Toby thought of his mother’s warm breath. So long gone, into that black place where the dead dwell. He had come a long way since then. What would she think of him now? Would she be proud?
“Let’s go see,” he said abruptly.
He glided over to the wall of green skin. With care he drew his knife from its boot sheath. There is nothing in space more dangerous than a sharp edge, and Toby handled the long blade carefully. He measured distances to the skin with his eye and cut one quick stroke—then backed off.
Nothing came rushing out to assault him. Not even a puff of gas, which he had half expected.
<Tiny one, entry might not be advisable—>
“Aw, stuff it. You got us out here. Let’s do the job.”
Toby thumbed his jets on for just an instant, enough to send him directly through the cut.
The beast was complicated. Toby kicked off one of the orange lattice struts of the thing’s skeleton. He pushed aside a tangle of flexible pipes and reached the red fluid sac.
<I regret I cannot follow you.>
“You’re too fat to get in here, eyes-on-sticks. Let me take a sample of this stuff.”
He jabbed a needle probe into the thick-walled sac, let his carrybottle fill with the red liquid, and slapped a patch on the hole. No need to let the thing bleed to death, just because he wanted a drop or two.
He nearly got snarled in the pipes as he made his way out. They seemed to know where he was, and Toby realized this was some slow-moving defense.
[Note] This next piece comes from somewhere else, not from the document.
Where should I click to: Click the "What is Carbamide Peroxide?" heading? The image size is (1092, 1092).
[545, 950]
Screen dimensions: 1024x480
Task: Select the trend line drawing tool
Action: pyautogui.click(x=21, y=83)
Tangle up the intruder, and wait for some guard to come round him up. Something told him he didn’t want to be around that long.
Quath took the bottle and quickly reported. <Organics, soluble nutrients, traces of iron and potassium.>
“Can we use it?”
<Your metabolism may welcome it.>
“I can make a passable soup out of anything that won’t kill us.”
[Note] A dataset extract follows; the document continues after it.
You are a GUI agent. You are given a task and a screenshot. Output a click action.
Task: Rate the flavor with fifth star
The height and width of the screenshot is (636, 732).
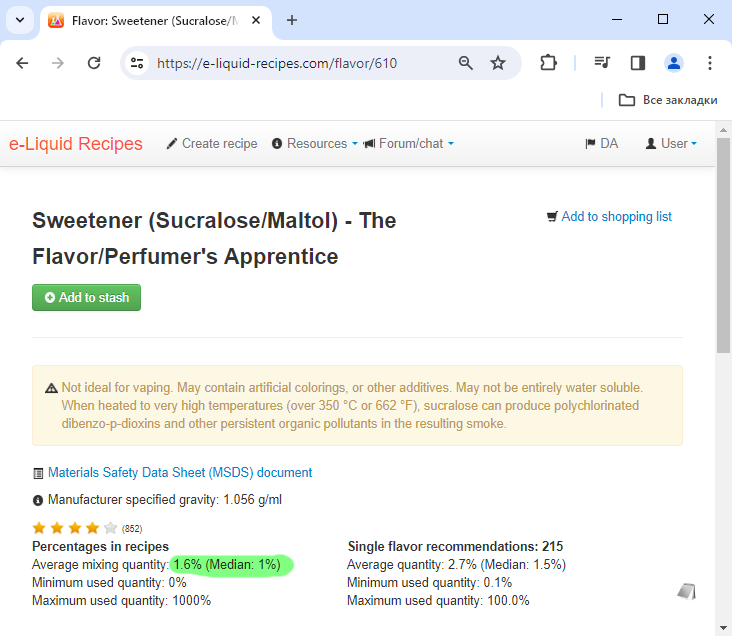111,528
Little fuzz-balls were rolling along the jade skin. They were no bigger than his hand but there were lots of them, coming from all along the length of the sail-snake. Several reached the skin just below where Toby hung in free space.
“Come on—we’ve outlasted our welcome.”
Just as he said it two fuzz-balls leaped across the gap. They struck his boots and kept going, sticking lightly and rolling quickly up his skinsuit. He felt a prickly heat, right through his suit.
Quath made a furious buzz. Toby slashed at the fuzz balls with his knife. He got one off him but the other rolled onto his helmet. There it started spreading, like a pool of gray oil.
“It’s eating through!” Toby batted at the stuff, but it wouldn’t come off.
Quath grabbed his boots with one telescoping arm. Then she stuck a tube out of her side and aimed it directly at Toby’s face. A torrent of air blew over him. The gray oil rippled but clung, started to break up into drops—and suddenly was gone.
<The rule of opposites. A creature which lives in vacuum will dislike air.>
Toby gasped in relief. “I’ll have to remember that.”
<Oxygen is corrosive, though we seldom notice. It will eat steel, given time, leaving only rust.>
“I’ll have to swear off the stuff.” He wriggled away from an approaching fuzz-ball. “Come on, let’s get out of here.”
Quath helped him get free. <I believe considerable liquid can be extracted from this creature without endangering its metabolism.>
“Like a blood transfusion, sort of?”
<Not truly. I believe these fluids do not circulate like blood. They are long-term energy reserves.>
“It’s okay to take them?”
The team assembling in the ship was going to search for plants, or even raid mechs if there were any here—but certainly not slaughter animals. Family Bishop had a deep moral code against using animal products, too, unless the animal cooperated, like dairy cows. To damage living things was to be no better than mechs.
<This creature feeds off others. It cannot object if we do likewise to it, while allowing it to still live.>
“Ummm. So you’re a moral philosopher.”
<All are. It is a condition of living.>
They were halfway back to Argo when Cermo called over comm,—Hey! What in hell are you—
“Got some juice you should look at,” Toby said.
—You got that alien to take you out. That’s direct disobedience of an order.—
“I was hauled along for the ride, Cermo.”
Quath confirmed, <He is truth-filled.>
Quath hardly ever intervened in a human conversation. Toby was surprised and pleased.